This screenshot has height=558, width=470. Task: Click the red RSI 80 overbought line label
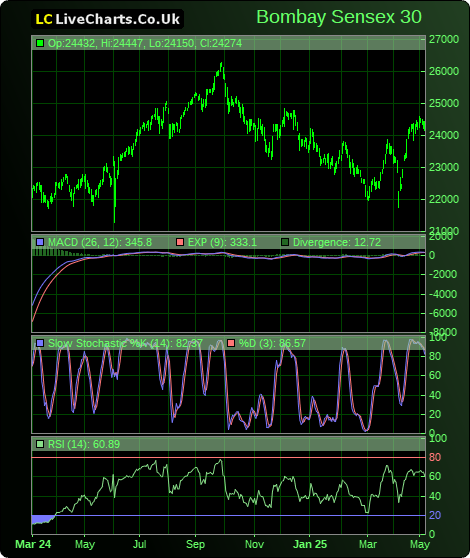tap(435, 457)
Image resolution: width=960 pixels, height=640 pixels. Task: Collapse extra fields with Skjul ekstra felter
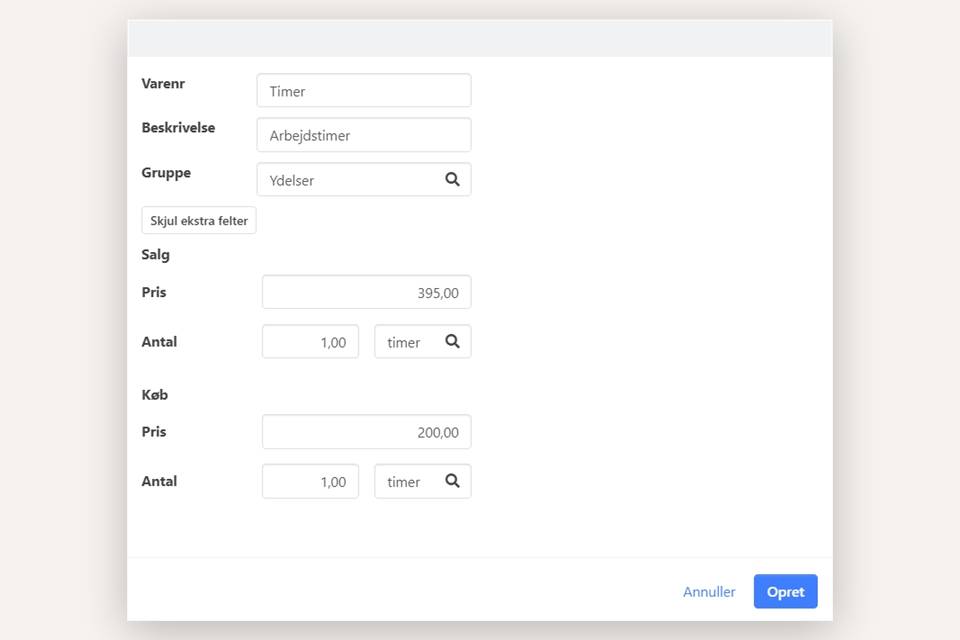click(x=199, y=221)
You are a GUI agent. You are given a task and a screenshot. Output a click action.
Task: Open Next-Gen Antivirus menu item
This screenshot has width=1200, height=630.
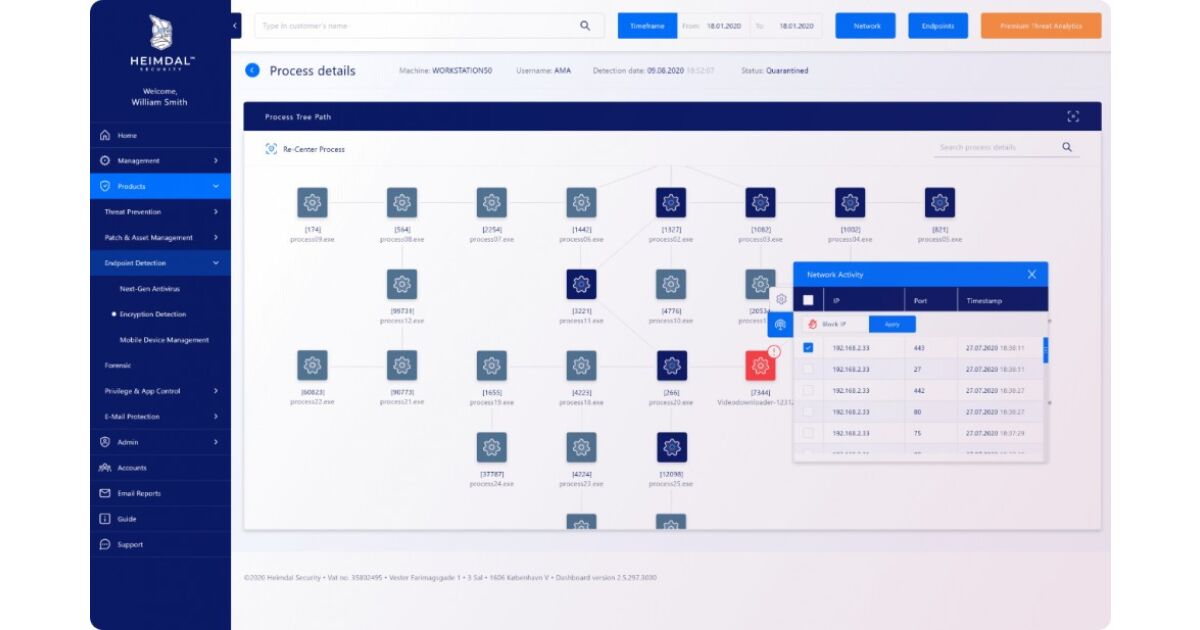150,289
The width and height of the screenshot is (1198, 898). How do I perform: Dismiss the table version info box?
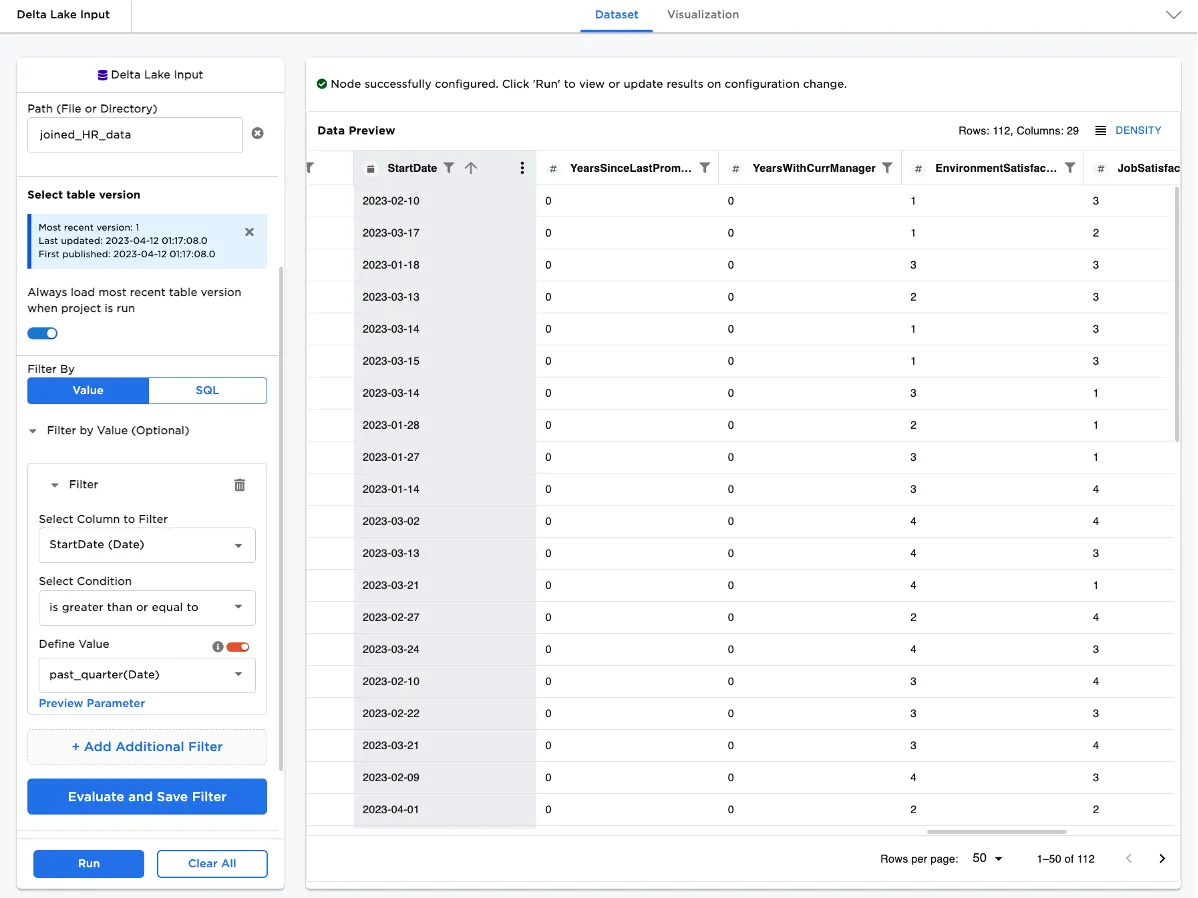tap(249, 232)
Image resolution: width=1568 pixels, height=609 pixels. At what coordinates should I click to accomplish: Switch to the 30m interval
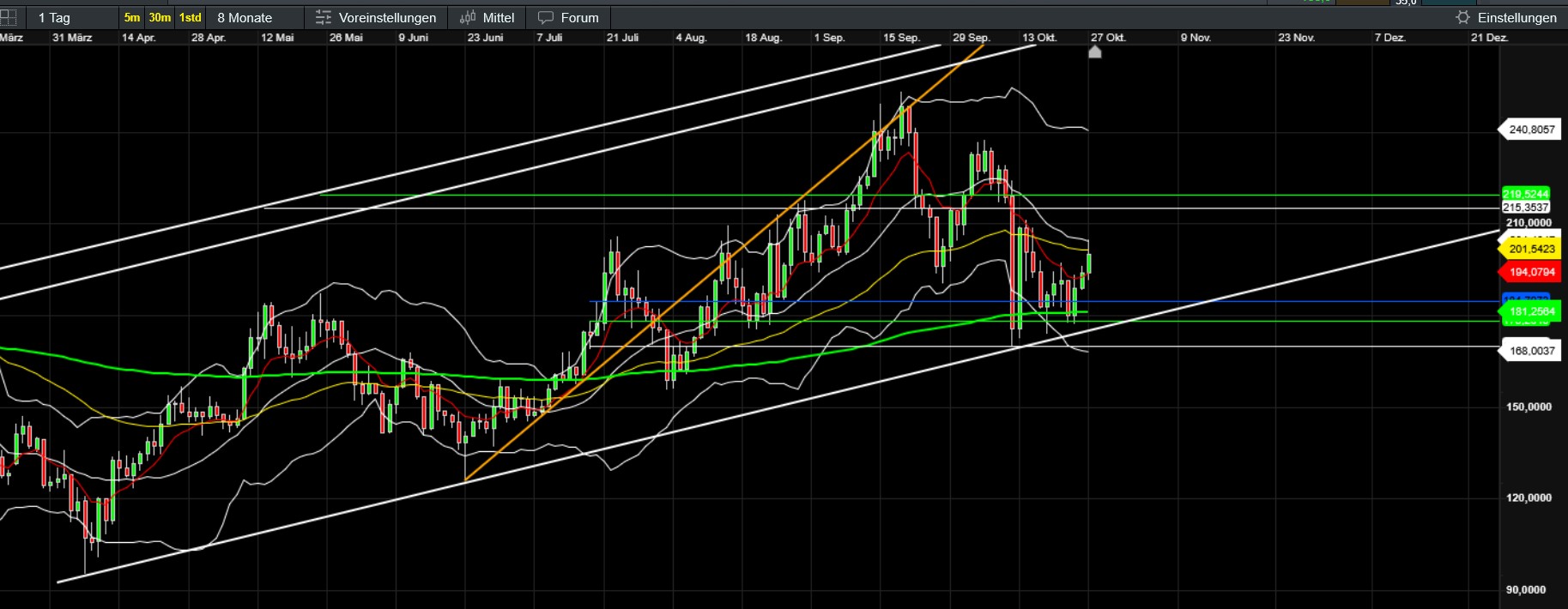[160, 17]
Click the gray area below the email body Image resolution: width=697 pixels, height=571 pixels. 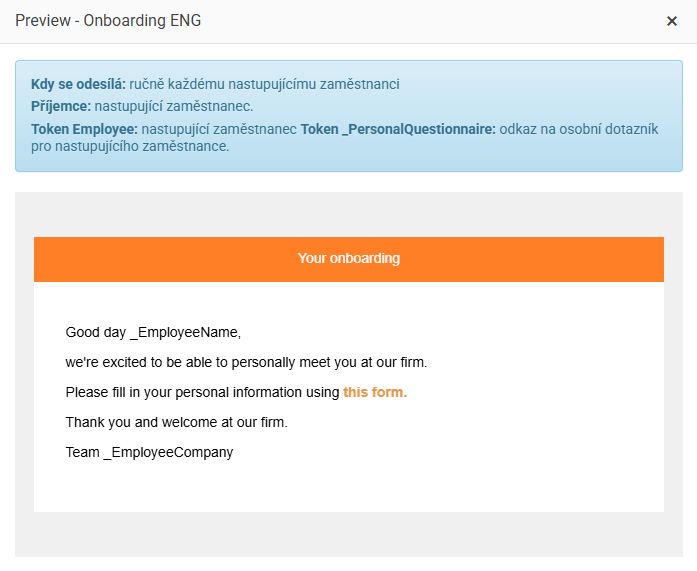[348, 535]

Task requirements:
The response should hold only an exact retyping of the lines from the beginning of the data through the line containing "You are a GUI", both ends kept, pictures omitted.

Result:
This screenshot has height=558, width=470. Task: Click the red RSI 80 overbought line label
tap(435, 457)
Image resolution: width=960 pixels, height=640 pixels. Task: Collapse extra fields with Skjul ekstra felter
click(x=199, y=221)
You are a GUI agent. You are given a task and a screenshot. Output a click action.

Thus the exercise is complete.